To local elected officials, downtown business leaders and homeless services providers, a lack of public restrooms as hundreds of instances of biohazardous waste pile up across the city’s central business district, is a serious topic worth discussing.
The Louisville Downtown Partnership tracks how much biohazardous waste is cleaned from the city’s downtown streets. Galliano’s reporting revealed the issue is growing with more than a quarter of the 3,380 instances of biohazard waste coming in the first six months of this year.
“It’s an issue that needs to be studied, for sure,” said Metro Council Member Ken Herndon, a District 4 Democrat who represents the downtown area.
A “one-way” system
Reporters can provide a window into the issues that vex the public, said Kathy Kiely, the Lee Hills Chair in Free Press Studies at the University of Missouri School of Journalism. She said officials should see that as an opportunity to further their goals, not a threat.
And, she said, a mayor should be ready to answer questions when they’re out in public.
The job of a government spokesperson, like Trager, is to share information with the public and help reporters navigate systems to find answers, Kiely said.
“Not be a hall monitor,” she said.
On Tuesday, when asked about Trager’s response to Galliano’s reporting, Greenberg said he is “happy to answer any question at any time.”
Public officials and their public relations staffers are not bound by legal mandate to talk to reporters, said Jared Schroeder, associate professor at the University of Missouri’s journalism school. It gives news organizations little recourse if local government leaders refuse to respond, he said.
Schroeder said Trager’s approach is “part of a growing trend in which public officials seek a one-way communication system.”
“Speaking to the press, but not with them,” he said.
‘What’s going on here’
Limiting a reporter’s access to elected officials and government employees is “censorship by PIO,” according to the Society of Professional Journalists, an Indianapolis-based advocacy group.

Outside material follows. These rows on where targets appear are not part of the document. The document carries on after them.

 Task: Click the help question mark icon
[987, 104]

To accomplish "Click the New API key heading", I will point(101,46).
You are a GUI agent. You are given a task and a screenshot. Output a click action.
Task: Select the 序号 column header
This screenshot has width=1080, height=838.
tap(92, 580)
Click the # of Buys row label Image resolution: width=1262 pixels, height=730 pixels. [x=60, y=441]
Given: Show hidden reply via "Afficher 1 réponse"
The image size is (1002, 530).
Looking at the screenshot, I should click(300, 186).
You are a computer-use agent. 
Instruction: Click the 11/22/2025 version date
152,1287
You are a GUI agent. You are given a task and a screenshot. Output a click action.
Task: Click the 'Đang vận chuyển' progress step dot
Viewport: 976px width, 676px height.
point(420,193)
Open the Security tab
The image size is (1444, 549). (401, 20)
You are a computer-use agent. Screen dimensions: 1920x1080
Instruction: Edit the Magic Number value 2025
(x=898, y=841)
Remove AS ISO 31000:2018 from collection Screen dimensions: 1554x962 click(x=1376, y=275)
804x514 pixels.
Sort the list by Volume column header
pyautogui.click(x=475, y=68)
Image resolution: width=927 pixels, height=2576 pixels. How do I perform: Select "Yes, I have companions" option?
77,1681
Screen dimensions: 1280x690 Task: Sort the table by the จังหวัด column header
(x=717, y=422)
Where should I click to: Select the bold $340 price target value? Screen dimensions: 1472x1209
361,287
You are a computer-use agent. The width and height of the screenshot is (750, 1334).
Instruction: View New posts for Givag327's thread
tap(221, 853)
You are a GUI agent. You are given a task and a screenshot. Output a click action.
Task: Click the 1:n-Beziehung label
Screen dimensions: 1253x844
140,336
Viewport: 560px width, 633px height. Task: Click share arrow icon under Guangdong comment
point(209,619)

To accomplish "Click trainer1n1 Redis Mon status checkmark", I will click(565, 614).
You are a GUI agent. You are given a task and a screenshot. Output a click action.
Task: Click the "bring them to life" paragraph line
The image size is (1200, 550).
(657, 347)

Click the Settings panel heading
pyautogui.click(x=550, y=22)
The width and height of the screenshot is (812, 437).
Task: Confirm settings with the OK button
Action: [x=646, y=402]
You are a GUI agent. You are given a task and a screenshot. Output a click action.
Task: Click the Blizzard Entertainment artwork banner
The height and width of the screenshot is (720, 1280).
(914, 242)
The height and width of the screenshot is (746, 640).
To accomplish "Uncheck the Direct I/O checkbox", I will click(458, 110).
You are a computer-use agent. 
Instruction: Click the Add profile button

In December 2023, Greenberg’s office failed to notify LPM News, the Courier Journal and several other local news outlets about a press conference at which the mayor detailed his opposition to a controversial local housing ordinance.
Joe Gerth, a Courier Journal columnist, grilled Greenberg at a later press event.
“What’s going on here?” Gerth asked. “Are you trying to shut out news organizations that don’t write stories or broadcast stories the way you want them written and broadcast?”
Greenberg said that wasn’t his intent.
The issue sparked a complaint from the Louisville chapter of the Society of Professional Journalists.
Asked about Trager berating an LPM News intern who was asking Greenberg questions, the local SPJ said every journalist “has a right to do their work without intimidation.”
“It is reprehensible to hear the mayor's press secretary speaking with such contempt toward a reporter and attempting to bully him simply for asking questions,” the SPJ’s board said in a written statement. “Intimidation of this kind undermines democracy and the public trust.”
Greenberg, on Tuesday, said he doesn’t think “it’s appropriate to yell at or belittle anyone.”
Trager worked for several years as a local television reporter in Wyoming, Nashville and Louisville, once highlighting local lawmakers pushing former Mayor Greg Fischer to do more to help the city’s homeless population.